Export du cinéma français en 2016: une année à oublier

Posté par vincy, le 21 novembre 2017

Mauvais cru que 2016 pour l'exportation du cinéma français: 26,8 millions d'entrées pour les films en langue française (- 41,3%) sur un total de 40,7 millions d'entrées pour les films français ou majoritairement français (-63,5%). Le pré-bilan sorti en janvier (lire notre article) se confirme une fois les chiffres consolidés.

Le grand plongeon. 2016 a été la première année où il y a eu moins de 50 millions d'entrées depuis 2000, largement en dessous du très mauvais chiffre de 2013 (50,8 millions d'entrées). Les recettes vont à l'avenant avec une chute de 58,7% pour un montant total de 257,5 millions d'euros.

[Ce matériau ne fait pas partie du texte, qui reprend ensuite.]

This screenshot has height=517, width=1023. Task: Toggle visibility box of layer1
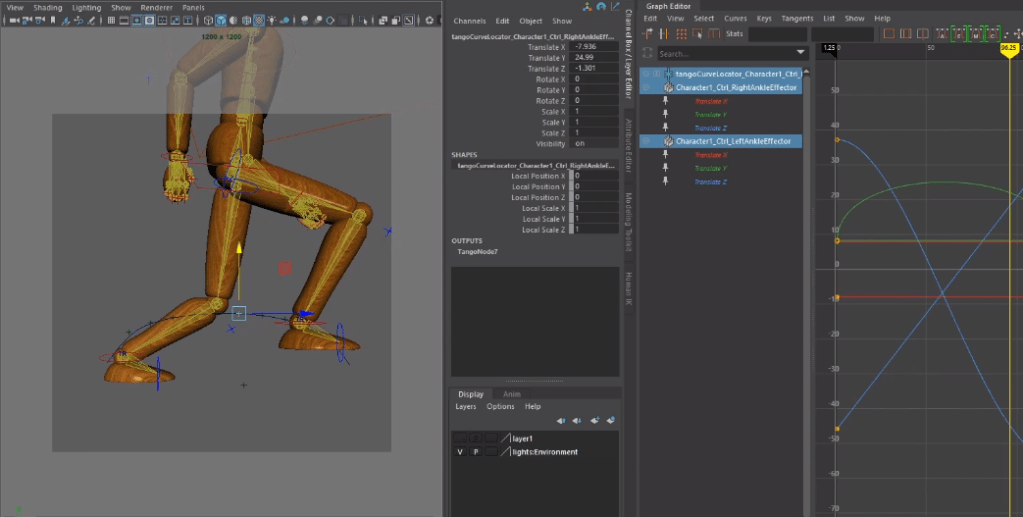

Le cinéma français tombe ainsi à 1,96% en entrées et 2,12% en recettes de part de marché dans le monde, France comprise. Une misère. D'autant que 2016 a été une année record en nombre de sorties: 2243 sorties, dont 607 films inédits à l'international dans 73 territoires, auxquelles s'ajoutent 772 continuations.

Cette dépression provient d'un facteur essentiel: le manque de locomotive anglophone (type Taken). Ainsi, le leader de l'année 2016 est le même que celui de 2015, Le Petit Prince avec 3,1 millions d'entrées (contre 15 millions l'année précédente). Le film a ainsi cumulé 18,2 millions d'entrées à l'international depuis sa sortie, ce qui le fait entrer dans le club très sélect des films produits par la France et ayant dépassé les 20 millions de spectateurs dans le monde (incluant la France). Il se classe ainsi 8e des plus gros succès français à l'international depuis 2000. Dans ce Top 20 dominé par EuropaCorp (4 des 5 premiers, 10 des 20 premiers), Le Petit Prince est le deuxième film d'animation (avec Arthur et les Minimoys) à s'inviter dans la cour des grands.

Il n'y a finalement que 6 films (contre 10 en 2015) qui ont dépassé en cumul le million d'entrées cette année. Car plus précisément, outre Le petit Prince, un seul film a réussi à franchir le cap du million de spectateurs pendant l'année 2016 (Oppression, film en langue anglaise). Les autres ont franchi la barre du million sur deux exercices: Le goût des merveilles, Les nouvelles aventures d'Aladdin, Mustang et Belle et Sébastien, l'aventure continue.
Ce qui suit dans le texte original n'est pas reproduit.